_TEXT_
BEGIN

21 Ways to Improve Your Mental Health

Many people do a lot to look after their physical health. 

But they often overlook their mental health, which is just as important and is closely tied to your physical health.

One in five people suffers from mental illness, so now is the time to start making efforts to focus on your emotional wellbeing.

Scroll down to learn how you can improve your mental health and wellbeing.

21 Ways To Improve Your Mental Health

1) Learn to identify and change your negative thoughts

It’s easy to get into the habit of thinking negative thoughts, which can impact your emotional health once it becomes an unconscious habit. 

Try to be more aware and be on the lookout for negative thoughts. Once you find yourself thinking a negative thought, try to turn it around and put a positive outlook on it. 

For instance, if you’re annoyed that someone is driving slow ahead of you and are cursing them in your head, think about reasons they might be going slow, such as being a new driver, or someone who has driving anxiety.

2) Practice mindfulness

According to the Oxford English Dictionary, mindfulness is “a mental state achieved by focusing one’s awareness on the present moment, while calmly acknowledging and accepting one’s feelings, thoughts, and bodily sensations, used as a therapeutic technique.” 

Practicing mindfulness can help you be more present in the current moment instead of worrying about the future or fixating on things in the past.

Some people like to practice mindfulness meditations, but you can also practice mindfulness in the middle of your busy day. 

Start by being aware of the sights, smells, and sounds around you, or paying attention to the taste and texture of your meal instead of rushing through it in a distracted manner.

3) Use mental health services

Mental health disorders such as anxiety, depression, and bipolar disorder are increasing in prevalence in recent decades. It’s estimated that around one in five adults has a mental health disorder. The COVID-19 pandemic has also taken a toll on people’s emotional health for many reasons.

While there was more of a stigma around mental illness in the past, it is dissolving. Celebrities, athletes, and other famous people have come out to destigmatize mental health disorders, along with a shift in promoting mental health as much as physical health. 

Finding a mental health professional that you trust can be a huge help to your mental wellbeing.

4) Get regular exercise

Physical activity is a great stress reducer and is beneficial for both your physical health and emotional wellbeing. Exercise stimulates the release of endorphins, which are hormones that help improve your mood.  

Regular exercise is proven to help reduce the symptoms of mental health conditions like anxiety and depression while improving your mood and energy levels.

Choose a form of exercise that you enjoy and that you look forward to. Walking, running, bike riding, gardening, paddle boarding, or any activity that gets your heart rate up and works your muscles can be beneficial for your mental health.

5) Practice deep breathing

In times of stress, we tend to take short, shallow breaths instead of deep breaths. Deep breathing, or diaphragmatic breathing, is a technique that is often used to combat symptoms of anxiety and deal with stress, and increase mindfulness.

To practice deep breathing, try to puff your stomach out as you slowly take a deep breath in. Hold the breath for a few seconds before you slowly let it out. Repeat this several times in a row, and do it as often as you need to manage your anxiety or stress.

6) Reach out to loved ones for support

If you’re feeling stressed, anxious, or just need some support, connecting with a loved one is a good coping strategy. 

No matter how introverted you might be, we all need human connection for our mental and emotional wellbeing.

END

_RECORD EXCERPTS_
BEGIN

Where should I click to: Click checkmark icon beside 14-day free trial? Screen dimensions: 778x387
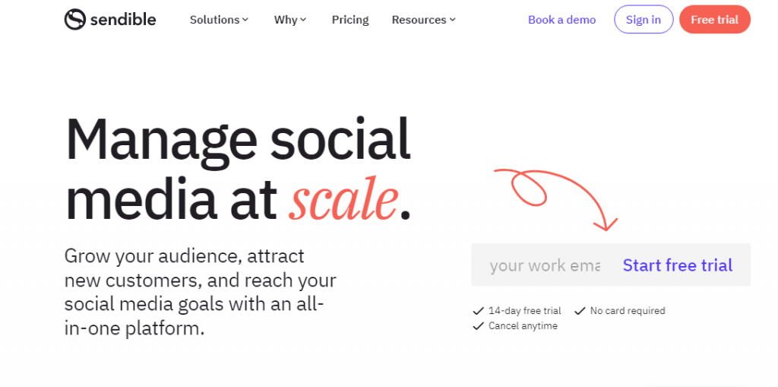(478, 311)
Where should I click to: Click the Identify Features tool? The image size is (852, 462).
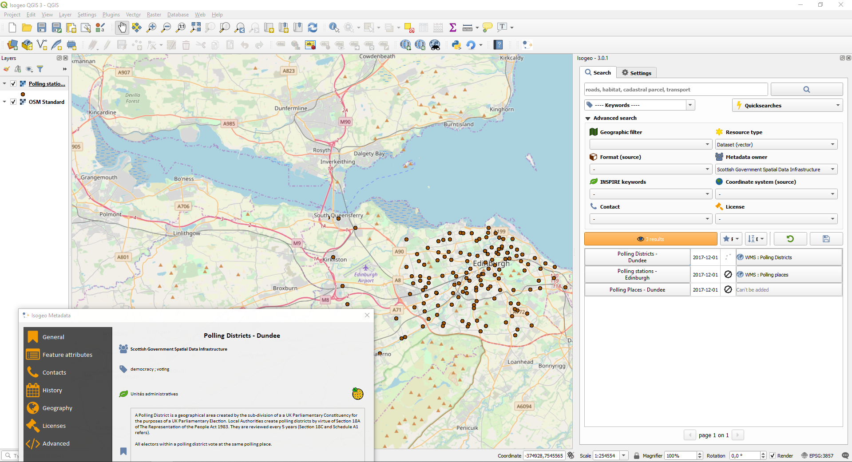[x=333, y=28]
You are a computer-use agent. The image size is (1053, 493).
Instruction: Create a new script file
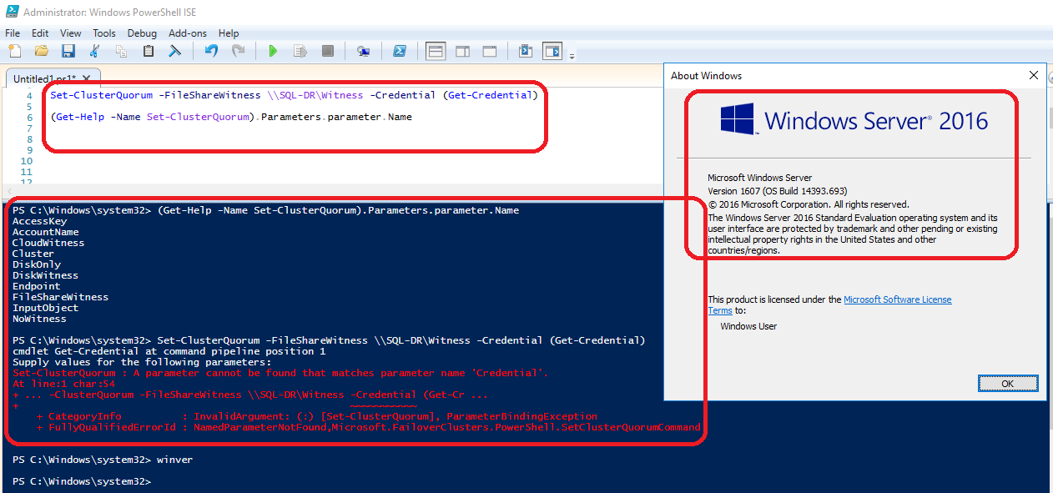pos(14,51)
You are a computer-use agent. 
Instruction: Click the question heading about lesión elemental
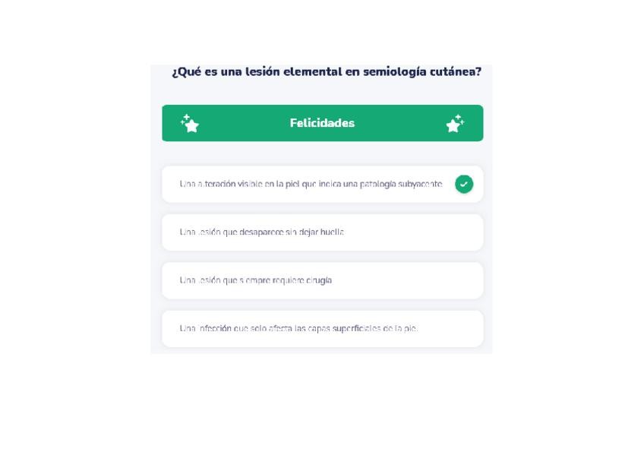(x=327, y=71)
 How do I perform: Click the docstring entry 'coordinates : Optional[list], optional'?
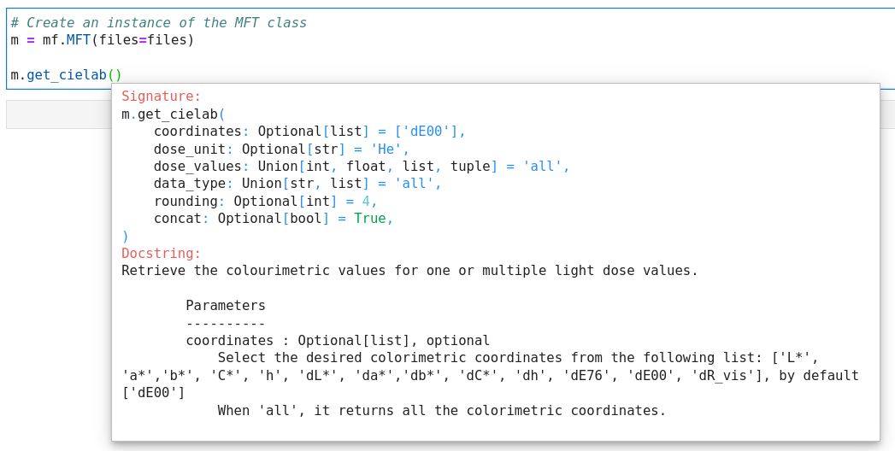point(338,341)
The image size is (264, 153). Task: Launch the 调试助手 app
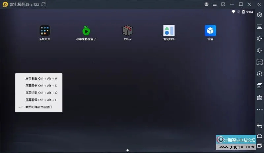169,31
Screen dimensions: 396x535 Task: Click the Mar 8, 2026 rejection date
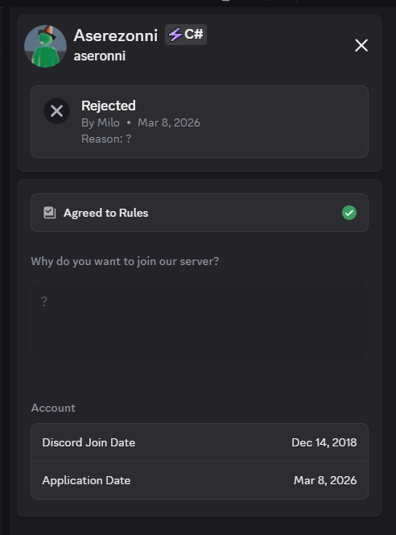click(x=169, y=122)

END

_WORK ORDER_
Can you sum up the mental health text in two sentences? The listing has nothing to do with the mental health text.

_OUTPUT BELOW_
Mental health is often overlooked even though it is as important as physical health and closely tied to it, and one in five people suffers from mental illness. Ways to improve it include identifying and changing negative thoughts, practicing mindfulness, using mental health services, getting regular exercise, practicing deep breathing, and reaching out to loved ones for support.